The main opposition USDP was formed as a representative of the military and was once again the strongest competitor of the NLD. It is well funded and well organized. Whether voters will find it tainted by its association with previous military regimes is not clear.
To a large extent, the polls are seen as a referendum on Suu Kyi’s five years in power, as well as the 2015 election as a ruling on the military regime.
There is economic growth, but it benefits a small portion of the population in one of the poorest countries in the region and doesn’t meet popular expectations.
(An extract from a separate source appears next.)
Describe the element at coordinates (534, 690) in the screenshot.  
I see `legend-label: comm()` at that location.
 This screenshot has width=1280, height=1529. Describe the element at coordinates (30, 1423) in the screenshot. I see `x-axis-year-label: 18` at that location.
Not only ethnic groups were disappointed by Suu Kyi’s not giving them greater autonomy, but in the western state of Rakhine the well-trained and well-equipped Arakan Army – a group claiming to represent The Buddhist Rakhine ethnic group – has risen to become the greatest military threat in many years.
The elimination of votes by the Election Commission in some areas where government-critical parties are sure to gain seats has attracted harsh criticism. The move is estimated to have taken ownership of more than 1 million people. Critics accused the Election Commission of plotting to carry out the NLD’s bid
The topic that attracts the most global attention, the repression of the Muslim minority Rohingya, is not an electoral issue except for anti-Muslim politicians. A brutal anti-insurgency campaign in 2017 sent some 740,000 Rohingya across the border to Bangladesh, but they have long faced systematic discrimination that denied them citizenship and the right to vote. dispatch.